The book begins not with words but with a map. Titled "The Journey," it shows the thousands of miles traveled by 15-year-old Lina, her 10-year-old brother Jonas and their mother, Elena, in 1941 after they were snatched from their home in the Lithuanian city of Kaunas in the middle of the night, thrown on a truck and transported across Belarus to a labor camp in Siberia and finally to the Arctic Circle.
"They took me in my nightgown" are the book's first words. It's a horrific scene of forced family separation. Lina's father is missing, and the family's terror only intensifies as her mother trades all her money and several items of jewelry to Russian soldiers to keep her two children by her side as they navigate an uncertain future.
They haven't been told where they will be taken or why they were even on the Soviets' list.

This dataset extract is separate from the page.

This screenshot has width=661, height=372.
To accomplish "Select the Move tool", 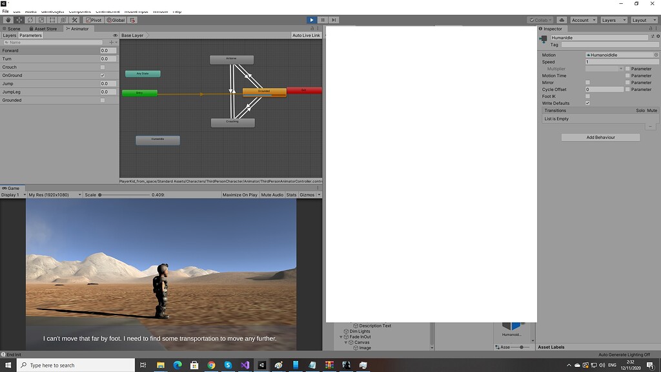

That story gradually unfolds over the course of this elegantly written yet fast-paced novel in flashbacks triggered by the events of the family's capture.
"Between Shades of Gray" is written retrospectively from Lina's point of view, a subliminal indication to the reader that despite the hardships she endures, she will survive.
Lina is headstrong and an artist. The daughter of a professor, she idolizes the Norwegian artist Edvard Munch for his honesty and had hoped to attend a top-notch art academy before that dream was thwarted. In the labor camps where she was forced to dig potatoes out of the ground with her bare hands but not allowed to eat them, Lina uses drawing to channel "a sadness so deep, like your very core has been hollowed out and fed back to you from a dirty bucket."
In writing "Between Shades of Gray," Sepetys traveled to Lithuania twice to interview survivors of the Soviet genocide. The details of those interviews are folded into the book's larger narrative with a sober clarity that simultaneously horrifies and fascinates, making the tragedy of the characters' situations palpable.
Truth isn't only stranger than fiction. Incorporated into the story line of "Between Shades of Gray," it's more repulsive. The daily lives of Lina and her family are punctuated by cruelty and a starvation so severe they regularly sucked the crumbs out from under their fingernails. A man who was caught eating a stolen beet was punished by having his teeth ripped out with pliers. Lina's reward for drawing a portrait of the labor camp's commander was a loaf of bread thrown in the dirt at her feet and a can of sardines that was pelted at her head and drew blood.